Friday, October 14, 2011

moment of truth

Image Courtsey-The_Rooftop_Confrontation_by_Zinfer
Do you really know how it feels all the time.
Why am I so much at odds with myself. I know the truth that others don't know...about me.

I am a big time coward.

It won't be even noticed by others,I either play this game with extreme perfection or my so called luck has been so exorbitantly placed that the slickness makes people believe that I am a confidence powerhouse.But even then I should get caught.It is difficult to be admired at times.
Sometimes I believe the sooner the better.
The way I operate is nothing but my self handicap mechanism.
 I talk a lot about new opportunities, taking part in initiatives,portraying myself,doing discussions but just when the point comes I think I turn cold.
Cold like a frozen fish,not stale but even then lifeless.
After that whatever I do, dubiously push me into havens I don't want to tread.
Piece by piece I peel myself but still no one sees it.

Till when is the question.
Bigger questions still stand.Some of them are sad revelations.There was a time when I had the gift of gab driven  by a strong persuasive force.Those were the times when I could make you agree on anything with my powerful points.Of late the debater in me has taken a run for his life.I now start but the moment point trickle I take a stand.

The stand now being- not to think neither to argue.
I will take everything you give.Now I don't debate.Only the gift of gab remains.
Aimless,directionless,speechless.

It is as if these thoughts have no base.There is no thought process to follow.

This whole introspection was there always but it has been staring at my face since yesterday.
Yesterday I met Samir after ages.Samir my would be co author if ever we write something.

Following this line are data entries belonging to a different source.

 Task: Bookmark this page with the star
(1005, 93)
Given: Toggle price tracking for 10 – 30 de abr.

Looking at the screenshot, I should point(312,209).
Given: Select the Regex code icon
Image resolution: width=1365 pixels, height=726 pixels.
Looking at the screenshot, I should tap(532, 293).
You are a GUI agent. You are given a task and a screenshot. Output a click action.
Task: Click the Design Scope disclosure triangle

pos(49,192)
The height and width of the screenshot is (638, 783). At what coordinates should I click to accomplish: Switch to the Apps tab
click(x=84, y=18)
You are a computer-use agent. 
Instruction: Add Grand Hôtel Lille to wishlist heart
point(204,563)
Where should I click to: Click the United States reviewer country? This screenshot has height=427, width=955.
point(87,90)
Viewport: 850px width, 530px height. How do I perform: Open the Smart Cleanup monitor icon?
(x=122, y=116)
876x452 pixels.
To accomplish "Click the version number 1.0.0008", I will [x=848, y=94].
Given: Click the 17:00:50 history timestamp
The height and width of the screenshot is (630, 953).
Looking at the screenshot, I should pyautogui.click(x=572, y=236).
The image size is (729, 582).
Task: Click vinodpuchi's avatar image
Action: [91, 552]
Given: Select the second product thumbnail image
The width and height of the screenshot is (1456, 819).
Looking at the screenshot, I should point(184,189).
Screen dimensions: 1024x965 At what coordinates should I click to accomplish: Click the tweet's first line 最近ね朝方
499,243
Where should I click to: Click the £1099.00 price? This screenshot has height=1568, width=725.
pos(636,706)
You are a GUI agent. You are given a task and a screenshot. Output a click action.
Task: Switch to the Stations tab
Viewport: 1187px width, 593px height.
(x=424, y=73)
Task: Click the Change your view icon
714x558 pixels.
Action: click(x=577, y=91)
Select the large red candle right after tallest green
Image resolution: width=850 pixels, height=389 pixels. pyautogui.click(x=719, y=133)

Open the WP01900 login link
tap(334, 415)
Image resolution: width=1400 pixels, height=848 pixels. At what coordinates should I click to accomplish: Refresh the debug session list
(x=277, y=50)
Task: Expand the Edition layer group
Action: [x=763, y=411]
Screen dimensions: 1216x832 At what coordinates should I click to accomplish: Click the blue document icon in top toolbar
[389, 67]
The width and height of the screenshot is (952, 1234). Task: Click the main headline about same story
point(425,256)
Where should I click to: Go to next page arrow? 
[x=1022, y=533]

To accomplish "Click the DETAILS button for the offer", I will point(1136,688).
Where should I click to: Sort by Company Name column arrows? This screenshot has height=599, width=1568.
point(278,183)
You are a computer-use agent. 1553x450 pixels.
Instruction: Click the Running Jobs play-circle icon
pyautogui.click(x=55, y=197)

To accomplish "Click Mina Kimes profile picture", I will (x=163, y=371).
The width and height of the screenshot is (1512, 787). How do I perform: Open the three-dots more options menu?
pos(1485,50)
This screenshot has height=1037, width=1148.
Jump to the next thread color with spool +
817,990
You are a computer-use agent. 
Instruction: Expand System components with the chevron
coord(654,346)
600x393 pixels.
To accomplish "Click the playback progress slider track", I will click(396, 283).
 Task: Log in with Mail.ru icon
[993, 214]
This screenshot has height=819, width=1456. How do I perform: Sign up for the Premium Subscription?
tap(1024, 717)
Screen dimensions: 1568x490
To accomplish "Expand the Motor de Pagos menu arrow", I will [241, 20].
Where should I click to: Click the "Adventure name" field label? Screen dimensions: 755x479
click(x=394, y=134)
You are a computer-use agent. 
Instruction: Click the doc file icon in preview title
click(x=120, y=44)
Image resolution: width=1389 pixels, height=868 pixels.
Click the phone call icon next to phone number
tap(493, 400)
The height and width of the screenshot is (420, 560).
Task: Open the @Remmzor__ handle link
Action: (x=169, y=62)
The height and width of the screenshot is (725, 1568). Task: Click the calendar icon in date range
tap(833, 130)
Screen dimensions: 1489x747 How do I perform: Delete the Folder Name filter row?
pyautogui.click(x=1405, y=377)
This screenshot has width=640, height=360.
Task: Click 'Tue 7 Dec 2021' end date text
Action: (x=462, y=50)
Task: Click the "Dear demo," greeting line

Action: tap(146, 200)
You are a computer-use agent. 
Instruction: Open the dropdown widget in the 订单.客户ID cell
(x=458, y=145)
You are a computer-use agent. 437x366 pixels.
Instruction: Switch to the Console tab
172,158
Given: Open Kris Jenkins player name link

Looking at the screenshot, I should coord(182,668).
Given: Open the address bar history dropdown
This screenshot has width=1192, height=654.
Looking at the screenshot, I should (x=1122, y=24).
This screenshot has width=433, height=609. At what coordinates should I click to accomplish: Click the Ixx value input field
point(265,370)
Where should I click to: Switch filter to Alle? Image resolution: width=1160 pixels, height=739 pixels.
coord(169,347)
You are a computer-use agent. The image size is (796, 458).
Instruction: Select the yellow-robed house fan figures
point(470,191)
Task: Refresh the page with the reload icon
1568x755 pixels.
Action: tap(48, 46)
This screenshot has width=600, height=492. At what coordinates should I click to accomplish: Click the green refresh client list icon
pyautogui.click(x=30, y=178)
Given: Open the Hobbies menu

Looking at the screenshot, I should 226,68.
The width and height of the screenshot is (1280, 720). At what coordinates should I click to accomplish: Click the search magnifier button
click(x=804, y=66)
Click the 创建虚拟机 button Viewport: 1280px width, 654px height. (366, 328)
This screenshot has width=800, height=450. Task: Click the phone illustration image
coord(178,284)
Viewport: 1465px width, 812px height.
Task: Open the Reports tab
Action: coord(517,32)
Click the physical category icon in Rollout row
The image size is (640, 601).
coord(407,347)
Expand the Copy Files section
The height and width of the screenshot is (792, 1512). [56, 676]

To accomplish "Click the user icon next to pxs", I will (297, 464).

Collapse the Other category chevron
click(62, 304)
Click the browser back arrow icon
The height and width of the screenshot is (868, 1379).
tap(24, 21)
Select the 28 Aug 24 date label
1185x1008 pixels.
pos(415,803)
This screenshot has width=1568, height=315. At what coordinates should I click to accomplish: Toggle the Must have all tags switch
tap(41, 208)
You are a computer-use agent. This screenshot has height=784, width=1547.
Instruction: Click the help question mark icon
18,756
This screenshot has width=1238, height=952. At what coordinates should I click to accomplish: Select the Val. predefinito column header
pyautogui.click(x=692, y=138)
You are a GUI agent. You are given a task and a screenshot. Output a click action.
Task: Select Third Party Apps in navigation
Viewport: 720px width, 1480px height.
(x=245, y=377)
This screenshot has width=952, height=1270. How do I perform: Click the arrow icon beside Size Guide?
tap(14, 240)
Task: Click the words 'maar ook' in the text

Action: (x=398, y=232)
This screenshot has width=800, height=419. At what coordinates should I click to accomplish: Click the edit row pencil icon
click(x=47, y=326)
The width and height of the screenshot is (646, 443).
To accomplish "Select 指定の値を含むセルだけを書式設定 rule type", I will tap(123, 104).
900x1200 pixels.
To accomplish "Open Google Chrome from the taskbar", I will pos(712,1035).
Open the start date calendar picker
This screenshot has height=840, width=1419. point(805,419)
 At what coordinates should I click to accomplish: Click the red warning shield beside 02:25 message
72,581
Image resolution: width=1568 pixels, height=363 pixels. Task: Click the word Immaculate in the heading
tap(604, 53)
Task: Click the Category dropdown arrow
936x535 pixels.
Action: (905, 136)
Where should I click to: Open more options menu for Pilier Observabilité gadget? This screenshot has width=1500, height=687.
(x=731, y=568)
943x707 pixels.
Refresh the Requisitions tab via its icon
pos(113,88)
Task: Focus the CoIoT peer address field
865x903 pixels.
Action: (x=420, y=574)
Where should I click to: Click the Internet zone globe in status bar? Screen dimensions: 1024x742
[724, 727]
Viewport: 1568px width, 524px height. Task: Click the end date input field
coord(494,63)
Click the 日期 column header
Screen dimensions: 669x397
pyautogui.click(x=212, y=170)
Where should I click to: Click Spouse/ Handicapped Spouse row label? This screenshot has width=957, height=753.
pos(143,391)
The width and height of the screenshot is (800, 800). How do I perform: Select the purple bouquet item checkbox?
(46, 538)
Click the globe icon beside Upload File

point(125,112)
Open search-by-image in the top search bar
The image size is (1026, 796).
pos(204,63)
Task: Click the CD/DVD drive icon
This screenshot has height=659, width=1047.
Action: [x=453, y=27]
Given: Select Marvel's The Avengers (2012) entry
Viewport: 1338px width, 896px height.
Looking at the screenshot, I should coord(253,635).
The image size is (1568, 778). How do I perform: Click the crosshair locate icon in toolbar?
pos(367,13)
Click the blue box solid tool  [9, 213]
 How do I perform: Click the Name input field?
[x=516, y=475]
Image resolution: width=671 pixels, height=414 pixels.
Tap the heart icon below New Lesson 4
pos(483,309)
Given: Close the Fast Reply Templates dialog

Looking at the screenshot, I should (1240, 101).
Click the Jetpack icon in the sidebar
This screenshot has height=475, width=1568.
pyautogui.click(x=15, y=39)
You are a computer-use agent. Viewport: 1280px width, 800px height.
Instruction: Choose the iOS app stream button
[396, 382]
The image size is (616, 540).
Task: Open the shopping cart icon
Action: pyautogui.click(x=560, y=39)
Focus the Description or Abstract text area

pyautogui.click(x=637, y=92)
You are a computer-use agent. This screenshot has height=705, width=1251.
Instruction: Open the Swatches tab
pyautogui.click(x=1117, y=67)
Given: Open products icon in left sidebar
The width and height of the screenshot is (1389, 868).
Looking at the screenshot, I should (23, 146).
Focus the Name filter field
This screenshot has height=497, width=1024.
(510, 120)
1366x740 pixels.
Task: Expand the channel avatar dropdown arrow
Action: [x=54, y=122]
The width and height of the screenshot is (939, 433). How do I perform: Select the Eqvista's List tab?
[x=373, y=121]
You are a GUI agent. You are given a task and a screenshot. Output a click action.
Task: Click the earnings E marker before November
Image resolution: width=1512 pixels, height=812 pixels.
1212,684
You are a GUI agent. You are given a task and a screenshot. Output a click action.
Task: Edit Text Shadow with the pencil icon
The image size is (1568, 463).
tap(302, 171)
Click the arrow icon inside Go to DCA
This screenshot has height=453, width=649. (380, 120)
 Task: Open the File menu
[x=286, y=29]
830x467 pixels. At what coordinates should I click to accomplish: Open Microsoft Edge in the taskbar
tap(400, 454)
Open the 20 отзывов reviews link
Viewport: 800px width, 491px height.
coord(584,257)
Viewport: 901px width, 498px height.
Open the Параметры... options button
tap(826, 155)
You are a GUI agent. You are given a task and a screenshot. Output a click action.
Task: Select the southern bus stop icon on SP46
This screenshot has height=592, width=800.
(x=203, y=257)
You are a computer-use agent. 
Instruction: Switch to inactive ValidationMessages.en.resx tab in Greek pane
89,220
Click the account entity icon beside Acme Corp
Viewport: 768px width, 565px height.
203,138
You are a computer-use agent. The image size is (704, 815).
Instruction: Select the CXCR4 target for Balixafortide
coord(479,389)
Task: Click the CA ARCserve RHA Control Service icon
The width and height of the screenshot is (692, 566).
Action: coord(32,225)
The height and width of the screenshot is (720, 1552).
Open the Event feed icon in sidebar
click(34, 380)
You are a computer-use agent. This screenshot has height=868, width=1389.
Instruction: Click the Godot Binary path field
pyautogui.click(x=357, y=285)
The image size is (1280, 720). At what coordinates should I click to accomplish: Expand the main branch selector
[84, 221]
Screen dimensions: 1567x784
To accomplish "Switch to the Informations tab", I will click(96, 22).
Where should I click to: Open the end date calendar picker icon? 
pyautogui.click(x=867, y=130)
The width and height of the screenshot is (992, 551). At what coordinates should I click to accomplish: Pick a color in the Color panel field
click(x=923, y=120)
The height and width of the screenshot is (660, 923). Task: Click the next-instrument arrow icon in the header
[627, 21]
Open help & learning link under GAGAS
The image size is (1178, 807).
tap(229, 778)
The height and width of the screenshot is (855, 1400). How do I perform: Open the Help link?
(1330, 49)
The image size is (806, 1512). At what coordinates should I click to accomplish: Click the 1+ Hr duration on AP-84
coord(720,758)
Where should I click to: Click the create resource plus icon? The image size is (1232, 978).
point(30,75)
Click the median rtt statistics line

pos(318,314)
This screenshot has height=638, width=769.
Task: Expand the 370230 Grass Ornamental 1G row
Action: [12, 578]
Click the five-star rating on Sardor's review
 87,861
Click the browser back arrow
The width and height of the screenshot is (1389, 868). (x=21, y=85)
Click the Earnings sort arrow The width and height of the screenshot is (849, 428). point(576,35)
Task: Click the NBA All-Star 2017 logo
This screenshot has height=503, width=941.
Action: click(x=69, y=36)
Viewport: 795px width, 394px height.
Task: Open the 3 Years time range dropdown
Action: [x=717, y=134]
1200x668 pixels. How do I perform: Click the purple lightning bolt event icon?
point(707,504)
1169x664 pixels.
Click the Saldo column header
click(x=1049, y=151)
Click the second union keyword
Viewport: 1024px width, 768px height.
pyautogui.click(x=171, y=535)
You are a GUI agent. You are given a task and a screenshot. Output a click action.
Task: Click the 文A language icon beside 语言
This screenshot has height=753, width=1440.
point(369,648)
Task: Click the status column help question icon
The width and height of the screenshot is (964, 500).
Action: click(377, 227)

We both were discussing and shooting down ideas for a book which someday we would produce.I was explaining him why certain things won't work compared to the different genres present.

He told me one thing-That I (Harsha) was a guy who gets easily influenced by others always.

The discussion is still there but this thought kept on lingering.
I have been looking back on these issue since then again and again.
Questions are hard to answer.It actually matters from which side of the table I am looking at.

But,then the view remains the same.

This week's 3ww being admire,follow,piece
~Harsha

Sunday, October 2, 2011

the thin line

Image credit:Mindsurfing on a thin line... by ~dominododo
Have I forgotten the thin line.
The thin line's flailing omnipresence,
The thin line's meteoric rise,
The thin line's benign malice,
How can I ignore the conquest i had over that thin line.

Before we all slumber out over this issue I believe it is an important to reveal what "the thin line"is .

I call the thin line as the transition line.The border that contains borders.
It is not too big for anything neither too small.

Sounds melancholic yet pensive.

Let me put it this way. Eons ago I realized one thing.
It is always not needed to pretend.
It is always not needed to press your self for things you want to morph into.
It is all in the mind and once you achieve that supreme mind morph things would be easy.

Have you ever tried swimming.
How insanely difficult it has been.I for one never understood the way it worked.
Keep your head over the water, take a deep breath, move your hands in unison with your body.
By the time it ended my whole body just pained,until one day when I was just drifting with the flow.

No efforts needed, no muscle twitched all just plain pleasure.
That was exactly the day when I crossed the thin line.

After many days this thin line surfaced again just because I was looking at the pics of some healthy guy,healthier and at par with me.
There was no struggle to conceal the plumpness, no pain,no disdain just pure acceptance and I believe now he was looking at his best.The best he could have looked in ages.
The best he could ever give.

Why,only because he was not struggling anymore.
He was not gnawing himself anymore,it was like as if he was swimming without the effort to swim.

And one day when we all realize the thin line and work in ways such that the thin line doesn't matter to us,the day when pretense is being knocked by omnipresence.
That day I promise the deliveries would be smooth,you yourself would be less hostile to your OWN self.
And that day whatever steps we take towards achieving that perfection,maybe that desired body,that coveted job,that deep profile anything would be possible.